▶ TASK:
Render every line of the data below as a JSON list of strings, one string per line, skipping blank lines and omitting the pictures.

▶ DATA IN THIS EXERCISE:
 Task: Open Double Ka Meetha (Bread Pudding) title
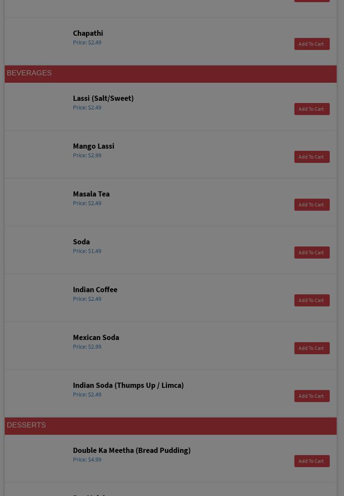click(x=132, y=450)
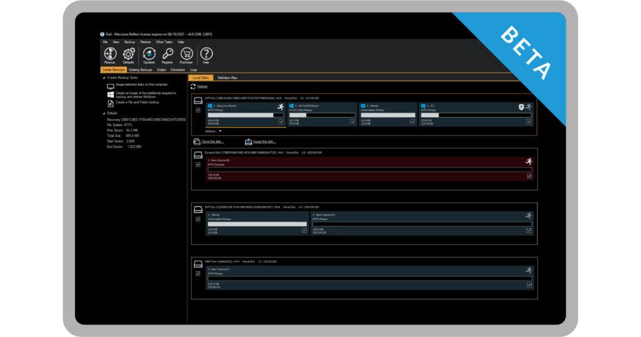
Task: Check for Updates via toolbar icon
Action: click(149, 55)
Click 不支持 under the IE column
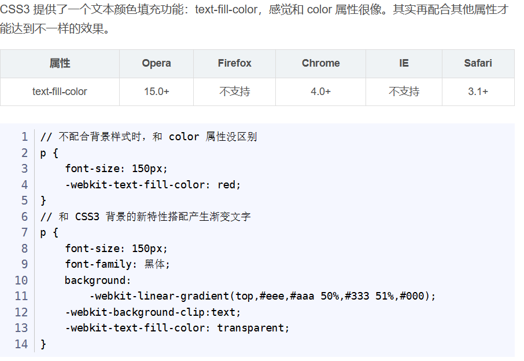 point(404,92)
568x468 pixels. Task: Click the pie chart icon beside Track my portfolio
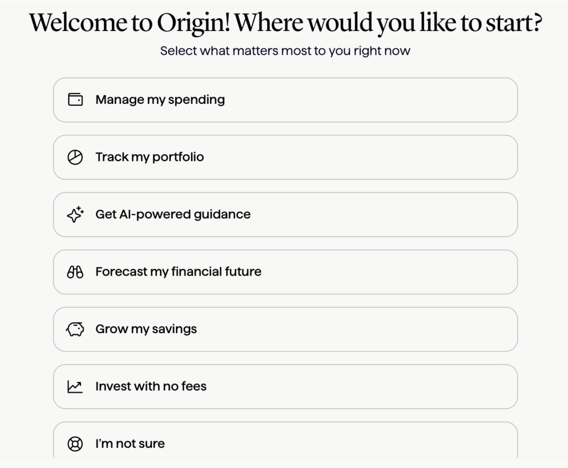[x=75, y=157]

▶ TASK OUTPUT:
[
  " Task: Open Double Ka Meetha (Bread Pudding) title",
  "click(x=132, y=450)",
  "Task: Check for Updates via toolbar icon",
  "Action: click(149, 55)",
  "Click 不支持 under the IE column",
  " point(404,92)",
  "568x468 pixels. Task: Click the pie chart icon beside Track my portfolio",
  "[x=75, y=157]"
]